Buying the right car for the environment

Purchasing or leasing a vehicle can be costly and is often the second most expensive item a person will spend money on after a house. Consumers look at many aspects of what appeals to them when making their buying decision, but what type of car to opt for can often be a confusing process. Given concerns about the environment and the introduction of Clean Air Zones in many cities, the RAC has some advice to match your driving habits:

Petrol vehicle – modern petrol cars emit lower levels of harmful nitrogen oxide emissions than diesels. This can make them a more appealing choice for shorter, urban journeys while also a reliable, if less fuel-efficient choice, for longer motorway journeys. Would-be buyers of petrol vehicles should ask whether the vehicle is ‘Clean Air Zone’ (Ultra Low Emission Zone, or ULEZ, in London) compliant, though most petrols registered after September 2005 are currently not likely to be subject to charges.

This year’s Report on Motoring found that petrol cars are the likely next-vehicle option for 48% of drivers, down from 52% in 2018 but still the most popular choice.

Diesel vehicle – modern diesel cars are renowned for their fuel efficiency on longer journeys, especially those on motorways and major A-roads where average speeds are far higher. Drivers that typically do these sorts of journeys, can save on fuel costs throughout the year with a diesel.

However, diesel engines tend to operate less efficiently on urban roads and emit higher levels of harmful nitrogen oxide pollution. Many modern diesels have soot-reducing diesel particulate filters, which often require journeys on faster roads to help ‘burn off’ soot that can accumulate in the filter. Would-be buyers of diesels should also ask if their vehicle is ‘Clean Air Zone’ (ULEZ in London) standard compliant.

A number of recent controversies over diesel manufacturers and the health impact of diesel emissions have seen these cars fall sharply in popularity: this year, only 15% of motorists say they will buy a diesel next, down from 18% in 2018 and 28% as recently as 2016.

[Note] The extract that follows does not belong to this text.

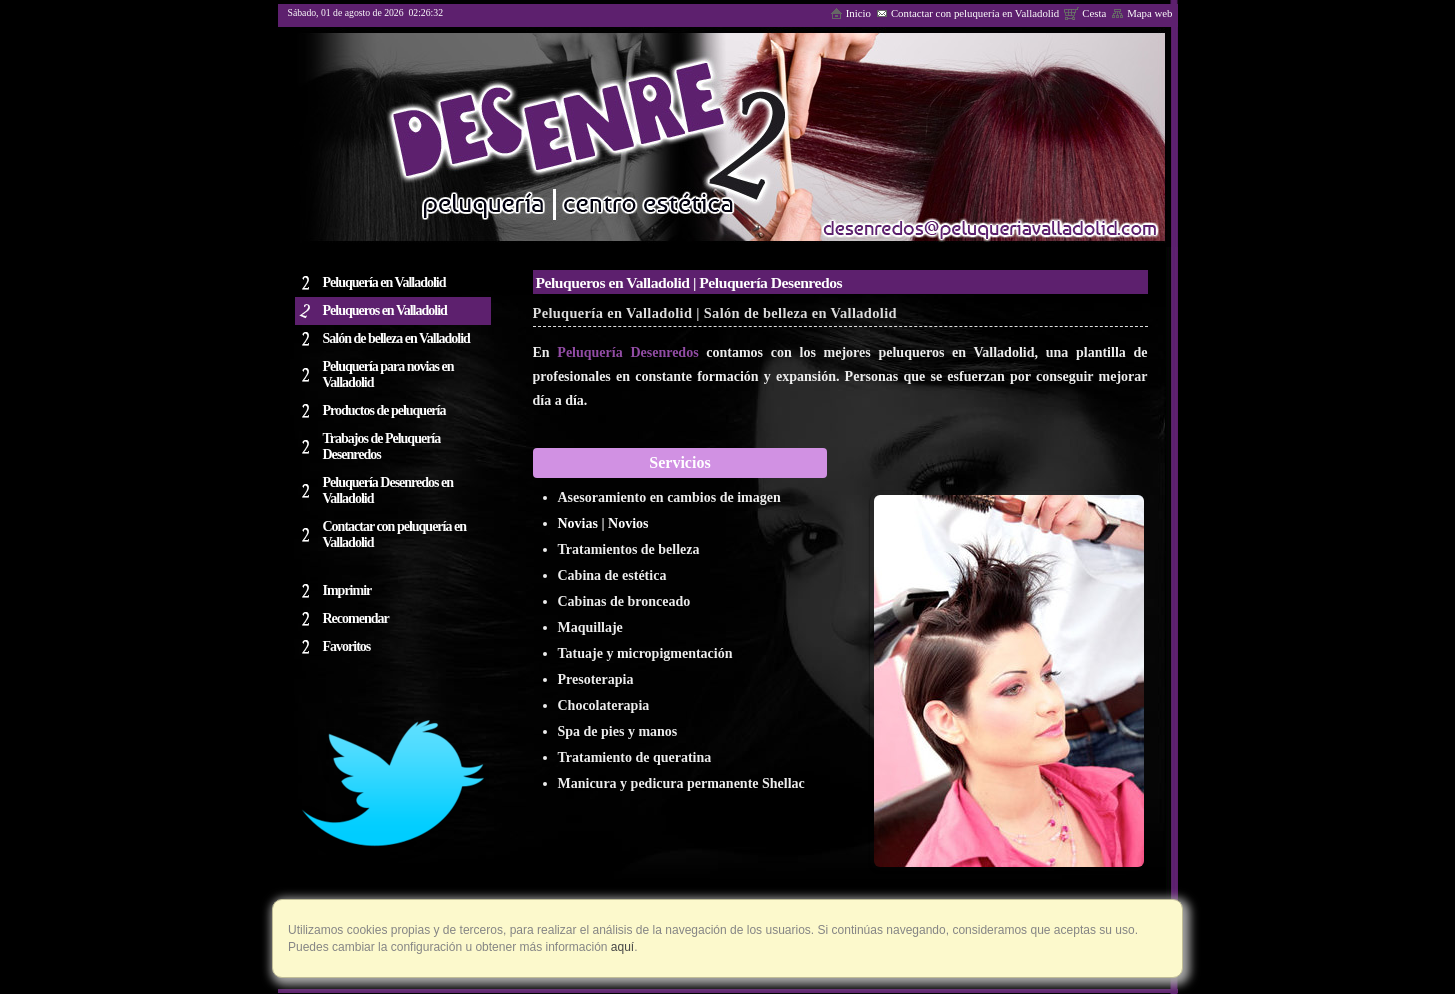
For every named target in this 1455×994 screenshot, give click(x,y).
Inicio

Conventional hybrid (battery assisted) – This type of vehicle is often the choice of private hire companies because of low urban running costs and no requirement to plug-in. These cars tend to be lower emitting because, in addition to a petrol or diesel engine, they can be powered at low speeds by a battery. These often carry lower annual tax but overall are higher emitting than many plug-in models on the market.

Recent years have seen a steady increase on the part of drivers to consider a conventional hybrid as their next vehicle purchase: the rate has risen to 21% this year from 17% in 2018.

Plug-in hybrid electric – Plug-in hybrid electric cars give those who predominantly drive in urban areas the opportunity to drive on a charged battery alone (in effect be ‘zero emissions capable’) while also being safe in the knowledge that should they need their vehicle for longer journeys, the internal combustion engine will kick in and allay any concerns about the vehicle’s range. It’s important to note these cars tend to have smaller fuel tanks.

In 2019, 7% of drivers say they plan to buy a plug-in hybrid as their next car, the same proportion as recorded in 2018.

Pure battery electric vehicles – Though these types of cars often carry a higher initial price when compared to their conventional equivalents, they are cheaper to run, carry no tax costs and are quiet and clean, which is perfect for the city driver. Research for the 2019 RAC Report on Motoring shows drivers would like an average range of 375 miles before purchasing an EV, and the reality is most EVs do not have that level of battery range yet. For longer journeys, EV owners will probably need to charge their vehicles at a service area during their journeys.

While pure electric cars remain a minority option, there has in the past 12 months been a notable increase – from 3% to 6% – in the proportion of drivers who say they intend to buy such a vehicle next.